- SET TASK:
Please reproduce the rows word for word, from the line containing "Task: Choose 复制外链 from the context menu" up to and including the line containing "pyautogui.click(x=749, y=240)".

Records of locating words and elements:
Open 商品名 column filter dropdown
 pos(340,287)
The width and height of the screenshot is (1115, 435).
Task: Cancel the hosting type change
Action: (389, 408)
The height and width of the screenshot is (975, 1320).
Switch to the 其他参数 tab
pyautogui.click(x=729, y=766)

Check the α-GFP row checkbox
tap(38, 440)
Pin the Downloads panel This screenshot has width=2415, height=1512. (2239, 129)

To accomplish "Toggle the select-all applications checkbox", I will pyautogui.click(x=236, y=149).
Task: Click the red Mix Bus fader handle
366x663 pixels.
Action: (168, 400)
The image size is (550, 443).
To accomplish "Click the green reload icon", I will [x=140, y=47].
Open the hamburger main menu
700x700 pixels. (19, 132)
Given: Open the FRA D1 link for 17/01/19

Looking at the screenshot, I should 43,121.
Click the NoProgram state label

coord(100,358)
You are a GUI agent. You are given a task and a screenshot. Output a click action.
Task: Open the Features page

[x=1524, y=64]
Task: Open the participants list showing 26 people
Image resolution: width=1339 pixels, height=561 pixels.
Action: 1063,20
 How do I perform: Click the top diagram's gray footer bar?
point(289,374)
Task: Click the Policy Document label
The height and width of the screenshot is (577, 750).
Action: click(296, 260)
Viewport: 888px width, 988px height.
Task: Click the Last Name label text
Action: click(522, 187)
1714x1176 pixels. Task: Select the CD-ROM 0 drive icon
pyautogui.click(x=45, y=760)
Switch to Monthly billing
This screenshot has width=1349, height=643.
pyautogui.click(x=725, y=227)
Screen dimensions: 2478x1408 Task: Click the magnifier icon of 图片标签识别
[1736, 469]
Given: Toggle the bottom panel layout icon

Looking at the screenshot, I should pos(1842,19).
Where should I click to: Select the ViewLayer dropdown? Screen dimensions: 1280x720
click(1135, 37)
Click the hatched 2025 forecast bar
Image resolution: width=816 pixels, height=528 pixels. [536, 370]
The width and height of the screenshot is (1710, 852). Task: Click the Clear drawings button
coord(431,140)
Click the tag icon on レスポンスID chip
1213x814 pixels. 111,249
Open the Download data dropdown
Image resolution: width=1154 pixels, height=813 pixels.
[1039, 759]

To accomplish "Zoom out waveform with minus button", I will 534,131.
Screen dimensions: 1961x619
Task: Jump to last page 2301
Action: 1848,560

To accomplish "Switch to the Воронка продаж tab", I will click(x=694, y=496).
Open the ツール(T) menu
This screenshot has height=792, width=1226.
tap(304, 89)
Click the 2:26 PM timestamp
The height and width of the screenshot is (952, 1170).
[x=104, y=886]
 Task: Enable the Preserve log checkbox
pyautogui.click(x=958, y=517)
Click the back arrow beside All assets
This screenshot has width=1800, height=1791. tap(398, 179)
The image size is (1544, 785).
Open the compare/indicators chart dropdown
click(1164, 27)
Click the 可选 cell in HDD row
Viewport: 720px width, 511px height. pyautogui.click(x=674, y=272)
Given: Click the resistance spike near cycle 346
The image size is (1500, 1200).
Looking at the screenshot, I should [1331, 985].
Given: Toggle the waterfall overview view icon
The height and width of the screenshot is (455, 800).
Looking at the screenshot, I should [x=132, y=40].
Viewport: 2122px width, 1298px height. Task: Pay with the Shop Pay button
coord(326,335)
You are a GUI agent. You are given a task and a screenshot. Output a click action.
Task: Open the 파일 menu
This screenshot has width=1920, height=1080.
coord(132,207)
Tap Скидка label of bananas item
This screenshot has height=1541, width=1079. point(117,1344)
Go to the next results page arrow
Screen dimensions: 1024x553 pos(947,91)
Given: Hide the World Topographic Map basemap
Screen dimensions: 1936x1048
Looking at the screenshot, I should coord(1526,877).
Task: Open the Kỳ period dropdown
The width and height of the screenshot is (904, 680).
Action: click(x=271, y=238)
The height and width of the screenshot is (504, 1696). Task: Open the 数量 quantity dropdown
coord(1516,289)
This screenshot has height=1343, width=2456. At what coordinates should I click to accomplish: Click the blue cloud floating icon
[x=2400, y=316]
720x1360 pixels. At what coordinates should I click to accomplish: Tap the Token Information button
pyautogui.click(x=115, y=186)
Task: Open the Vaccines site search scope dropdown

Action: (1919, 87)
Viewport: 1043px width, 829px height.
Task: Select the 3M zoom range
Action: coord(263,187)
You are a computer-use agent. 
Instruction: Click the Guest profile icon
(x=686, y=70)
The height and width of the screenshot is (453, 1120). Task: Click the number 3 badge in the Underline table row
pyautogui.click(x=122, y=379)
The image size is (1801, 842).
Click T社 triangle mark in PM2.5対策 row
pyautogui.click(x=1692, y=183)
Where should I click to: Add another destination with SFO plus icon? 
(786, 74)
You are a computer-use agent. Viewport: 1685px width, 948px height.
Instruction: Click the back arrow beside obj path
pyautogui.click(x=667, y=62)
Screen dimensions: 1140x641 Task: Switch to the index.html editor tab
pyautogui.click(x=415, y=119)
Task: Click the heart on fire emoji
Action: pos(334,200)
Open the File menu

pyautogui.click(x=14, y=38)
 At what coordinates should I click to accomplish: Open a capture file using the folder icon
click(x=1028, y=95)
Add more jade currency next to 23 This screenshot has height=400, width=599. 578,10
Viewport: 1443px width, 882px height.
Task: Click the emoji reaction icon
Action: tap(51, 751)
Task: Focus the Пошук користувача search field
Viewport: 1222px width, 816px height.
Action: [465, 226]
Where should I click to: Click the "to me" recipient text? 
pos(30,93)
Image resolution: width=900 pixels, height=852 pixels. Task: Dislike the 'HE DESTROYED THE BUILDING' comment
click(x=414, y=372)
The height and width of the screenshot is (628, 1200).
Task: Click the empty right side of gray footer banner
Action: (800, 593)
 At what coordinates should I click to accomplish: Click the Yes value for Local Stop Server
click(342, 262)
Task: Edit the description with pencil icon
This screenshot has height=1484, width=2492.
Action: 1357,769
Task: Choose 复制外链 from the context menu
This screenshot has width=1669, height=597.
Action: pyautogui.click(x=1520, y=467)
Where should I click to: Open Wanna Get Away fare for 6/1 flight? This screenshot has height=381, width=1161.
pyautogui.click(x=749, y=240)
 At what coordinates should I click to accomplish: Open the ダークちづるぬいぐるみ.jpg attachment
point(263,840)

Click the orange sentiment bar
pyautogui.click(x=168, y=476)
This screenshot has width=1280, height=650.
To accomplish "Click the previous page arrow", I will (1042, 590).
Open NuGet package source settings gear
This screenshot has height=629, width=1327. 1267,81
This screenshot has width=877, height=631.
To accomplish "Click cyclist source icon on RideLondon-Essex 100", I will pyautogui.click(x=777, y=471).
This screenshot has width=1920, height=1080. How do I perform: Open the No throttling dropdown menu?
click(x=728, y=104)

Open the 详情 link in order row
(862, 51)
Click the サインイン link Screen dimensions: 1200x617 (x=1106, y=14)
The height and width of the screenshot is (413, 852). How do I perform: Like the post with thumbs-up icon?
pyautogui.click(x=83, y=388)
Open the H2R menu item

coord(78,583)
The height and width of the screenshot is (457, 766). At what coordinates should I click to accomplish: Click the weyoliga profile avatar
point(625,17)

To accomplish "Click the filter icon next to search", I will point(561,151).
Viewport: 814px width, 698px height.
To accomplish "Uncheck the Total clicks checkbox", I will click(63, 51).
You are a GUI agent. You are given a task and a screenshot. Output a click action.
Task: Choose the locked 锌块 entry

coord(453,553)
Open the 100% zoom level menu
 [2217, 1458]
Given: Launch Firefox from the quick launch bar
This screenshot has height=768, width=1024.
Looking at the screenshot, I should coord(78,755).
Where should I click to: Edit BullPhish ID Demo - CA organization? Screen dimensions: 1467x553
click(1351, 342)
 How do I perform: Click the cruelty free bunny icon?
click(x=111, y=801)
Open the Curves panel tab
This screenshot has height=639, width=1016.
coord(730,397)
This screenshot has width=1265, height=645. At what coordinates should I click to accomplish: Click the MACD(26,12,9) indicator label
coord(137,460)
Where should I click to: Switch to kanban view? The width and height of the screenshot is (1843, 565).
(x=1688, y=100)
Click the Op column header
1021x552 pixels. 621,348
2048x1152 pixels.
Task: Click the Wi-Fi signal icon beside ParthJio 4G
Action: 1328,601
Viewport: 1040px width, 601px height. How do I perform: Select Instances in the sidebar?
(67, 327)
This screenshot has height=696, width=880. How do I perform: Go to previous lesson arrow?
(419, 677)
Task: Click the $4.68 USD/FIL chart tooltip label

- SOLVED PROBLEM:
Task: Choose 复制外链 from the context menu
This screenshot has width=1669, height=597.
Action: pyautogui.click(x=1520, y=467)
Where should I click to: Open Wanna Get Away fare for 6/1 flight? This screenshot has height=381, width=1161.
pyautogui.click(x=749, y=240)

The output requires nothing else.